Work to be completed — Copy the entries below word for word, starting at the line that contains "Select the 高管 node in 企业架构图" and going down through the line that contains "Action: (x=762, y=187)".

☆ ☆ ☆ ☆ ☆ ☆ ☆

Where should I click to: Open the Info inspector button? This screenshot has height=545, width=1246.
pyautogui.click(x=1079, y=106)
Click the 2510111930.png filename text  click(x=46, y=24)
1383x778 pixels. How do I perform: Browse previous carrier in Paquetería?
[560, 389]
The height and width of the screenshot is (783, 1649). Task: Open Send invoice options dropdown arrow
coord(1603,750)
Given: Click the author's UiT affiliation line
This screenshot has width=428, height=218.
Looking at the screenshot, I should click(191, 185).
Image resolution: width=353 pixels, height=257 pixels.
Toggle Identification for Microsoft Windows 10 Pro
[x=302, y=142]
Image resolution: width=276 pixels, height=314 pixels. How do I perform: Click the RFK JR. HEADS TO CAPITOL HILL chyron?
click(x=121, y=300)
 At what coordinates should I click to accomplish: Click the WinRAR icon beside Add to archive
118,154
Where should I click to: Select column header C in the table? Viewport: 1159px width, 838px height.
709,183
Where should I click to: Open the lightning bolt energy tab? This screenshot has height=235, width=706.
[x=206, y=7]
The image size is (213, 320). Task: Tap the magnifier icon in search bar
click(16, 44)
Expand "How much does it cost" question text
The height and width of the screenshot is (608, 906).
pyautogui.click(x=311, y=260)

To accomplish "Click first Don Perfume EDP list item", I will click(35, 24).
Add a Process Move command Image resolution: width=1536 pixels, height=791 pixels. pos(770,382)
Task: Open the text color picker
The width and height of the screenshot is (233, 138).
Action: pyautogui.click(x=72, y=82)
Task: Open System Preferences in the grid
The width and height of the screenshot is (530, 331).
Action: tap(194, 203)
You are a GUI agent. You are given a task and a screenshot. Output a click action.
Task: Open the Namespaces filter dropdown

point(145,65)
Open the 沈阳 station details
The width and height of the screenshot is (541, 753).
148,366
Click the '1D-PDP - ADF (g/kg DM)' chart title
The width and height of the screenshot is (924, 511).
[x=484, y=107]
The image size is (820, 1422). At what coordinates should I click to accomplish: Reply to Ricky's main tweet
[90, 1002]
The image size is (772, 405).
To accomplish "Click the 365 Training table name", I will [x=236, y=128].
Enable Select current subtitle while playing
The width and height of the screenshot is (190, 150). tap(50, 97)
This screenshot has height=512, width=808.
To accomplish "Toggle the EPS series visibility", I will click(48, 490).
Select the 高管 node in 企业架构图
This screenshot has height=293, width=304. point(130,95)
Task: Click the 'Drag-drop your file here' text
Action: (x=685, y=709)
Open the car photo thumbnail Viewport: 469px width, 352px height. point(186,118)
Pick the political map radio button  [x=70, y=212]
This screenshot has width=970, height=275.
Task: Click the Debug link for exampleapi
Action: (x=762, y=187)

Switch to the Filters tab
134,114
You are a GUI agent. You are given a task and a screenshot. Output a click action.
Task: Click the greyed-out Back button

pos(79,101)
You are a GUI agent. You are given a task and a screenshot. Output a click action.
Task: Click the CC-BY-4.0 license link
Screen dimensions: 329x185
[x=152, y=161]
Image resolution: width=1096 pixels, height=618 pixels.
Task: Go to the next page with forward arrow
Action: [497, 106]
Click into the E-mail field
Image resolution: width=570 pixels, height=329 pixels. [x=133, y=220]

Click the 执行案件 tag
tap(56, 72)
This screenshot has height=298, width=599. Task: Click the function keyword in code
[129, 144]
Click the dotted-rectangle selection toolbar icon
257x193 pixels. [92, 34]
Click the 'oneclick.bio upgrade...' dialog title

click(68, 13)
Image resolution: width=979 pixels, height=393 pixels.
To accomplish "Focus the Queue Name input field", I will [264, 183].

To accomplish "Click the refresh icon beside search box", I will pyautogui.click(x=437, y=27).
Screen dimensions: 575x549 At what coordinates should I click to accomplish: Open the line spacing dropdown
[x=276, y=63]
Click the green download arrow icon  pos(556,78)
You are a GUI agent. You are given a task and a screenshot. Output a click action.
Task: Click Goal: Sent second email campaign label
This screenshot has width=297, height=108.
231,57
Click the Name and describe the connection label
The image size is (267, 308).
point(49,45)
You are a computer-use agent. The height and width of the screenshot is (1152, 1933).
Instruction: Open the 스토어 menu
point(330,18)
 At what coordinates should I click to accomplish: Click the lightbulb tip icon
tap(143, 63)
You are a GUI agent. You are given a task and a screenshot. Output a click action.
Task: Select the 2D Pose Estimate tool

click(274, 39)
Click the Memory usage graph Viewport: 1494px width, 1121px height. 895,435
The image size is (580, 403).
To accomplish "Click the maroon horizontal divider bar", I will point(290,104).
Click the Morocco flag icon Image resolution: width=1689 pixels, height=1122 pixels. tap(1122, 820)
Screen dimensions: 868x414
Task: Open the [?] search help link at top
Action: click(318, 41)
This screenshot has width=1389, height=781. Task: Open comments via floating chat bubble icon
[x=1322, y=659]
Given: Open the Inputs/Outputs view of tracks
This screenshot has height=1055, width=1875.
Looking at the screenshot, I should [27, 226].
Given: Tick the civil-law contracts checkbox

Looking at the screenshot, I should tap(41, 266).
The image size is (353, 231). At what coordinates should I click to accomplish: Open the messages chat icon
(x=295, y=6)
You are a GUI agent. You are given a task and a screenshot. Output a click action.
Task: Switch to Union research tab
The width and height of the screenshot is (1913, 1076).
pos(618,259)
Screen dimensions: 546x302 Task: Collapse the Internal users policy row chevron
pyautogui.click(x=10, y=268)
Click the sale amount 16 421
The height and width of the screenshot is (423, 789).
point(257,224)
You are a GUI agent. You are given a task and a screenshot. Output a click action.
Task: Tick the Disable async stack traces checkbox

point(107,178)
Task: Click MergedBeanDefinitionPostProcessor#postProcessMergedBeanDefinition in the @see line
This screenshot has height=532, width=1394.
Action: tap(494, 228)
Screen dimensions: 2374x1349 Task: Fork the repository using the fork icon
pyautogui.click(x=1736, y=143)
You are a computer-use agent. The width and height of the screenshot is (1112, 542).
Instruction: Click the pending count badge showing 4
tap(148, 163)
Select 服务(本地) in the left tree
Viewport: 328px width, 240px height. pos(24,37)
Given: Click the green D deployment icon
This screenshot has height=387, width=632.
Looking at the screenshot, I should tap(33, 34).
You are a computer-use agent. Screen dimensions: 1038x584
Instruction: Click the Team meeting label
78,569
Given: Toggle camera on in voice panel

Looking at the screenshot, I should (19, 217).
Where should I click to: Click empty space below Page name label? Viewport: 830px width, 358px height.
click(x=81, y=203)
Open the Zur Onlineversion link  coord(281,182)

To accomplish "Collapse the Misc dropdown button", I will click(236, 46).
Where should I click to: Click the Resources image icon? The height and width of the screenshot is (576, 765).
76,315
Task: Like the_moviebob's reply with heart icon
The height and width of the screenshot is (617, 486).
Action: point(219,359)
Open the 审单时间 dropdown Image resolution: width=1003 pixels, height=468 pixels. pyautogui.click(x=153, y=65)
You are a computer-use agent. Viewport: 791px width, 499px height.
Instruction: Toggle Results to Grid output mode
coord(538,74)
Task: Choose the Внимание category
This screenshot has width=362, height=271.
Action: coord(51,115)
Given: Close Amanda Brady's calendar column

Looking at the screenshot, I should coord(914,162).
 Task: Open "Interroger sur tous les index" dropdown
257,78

☆ ☆ ☆ ☆ ☆ ☆ ☆

Full output —
Select the 高管 node in 企业架构图
This screenshot has height=293, width=304. point(130,95)
Task: Click the 'Drag-drop your file here' text
Action: (x=685, y=709)
Open the car photo thumbnail Viewport: 469px width, 352px height. point(186,118)
Pick the political map radio button  [x=70, y=212]
This screenshot has width=970, height=275.
Task: Click the Debug link for exampleapi
Action: (x=762, y=187)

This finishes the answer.